Female condoms can be put on before, as can other barriers which also protect against pregnancy and STIs as well as HIV as we said before. People are thinking more about things like that, the intangibles which matter very deeply.
An alarming number of new infections in Sub-Saharan Africa are among 15 to 24 year olds, which means we really have to reconsider whether current sex ed and messaging is as effective as we imagine.
Additionally, the stats are even more alarming for young women in the demographic, who are traditionally the least informed and least supported with the least access to help. It's not a good situation.
That's why there's so much urgency around educating girls about sugar daddies, which I suppose is fine, but we often ignore how capitalism works when we do this.
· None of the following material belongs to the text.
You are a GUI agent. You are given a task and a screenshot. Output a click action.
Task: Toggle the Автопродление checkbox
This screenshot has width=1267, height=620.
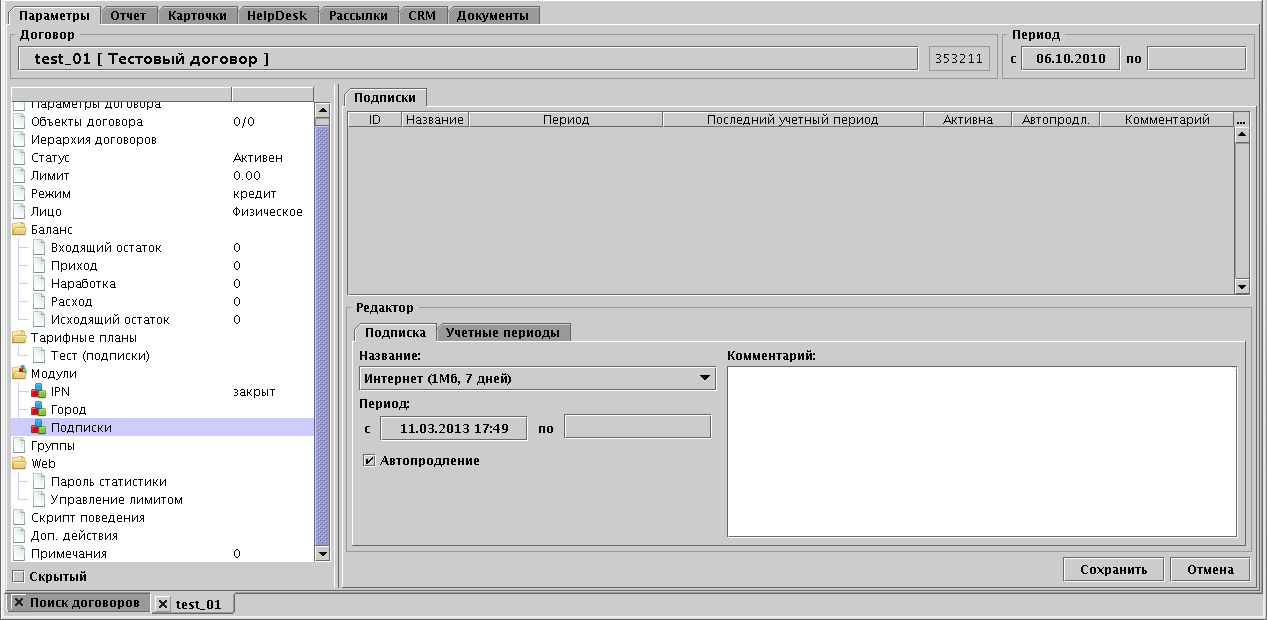pos(369,461)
The fact remains that sex has value, which creates demand and therefore supply. At the same time, people have such need to access resources that are scarce. So what are you going to do?
If Sugar Zaddy says he can educate you and your siblings and open for you a shop and pay for your father's meds and to roof mum's kitchen? Can we blame girls (and boys) for accepting?
I think these kids are put in between such a rock and a hard place. We want them to do what, pray that they won't be hungry at night? Sometimes all that Zaddy has to come through with is dinner.
It's actually much cheaper to spend money to "educate girls against sugar daddies" than do real poverty eradication that would make these zaddies stop doing government level intervention in the socioeconomics of homes.
Also, the girls are actually the low hanging fruit. They're easier to reach because they are poorer and in more need, and more affected. The zaddies can potentially access care and info much easier.
Radical disruption can also consider the demand side. Perhaps someone can design a program for affluent adults telling them that they don't have to be glucose guardians (the gender neutral term 😃) to the vulnerable.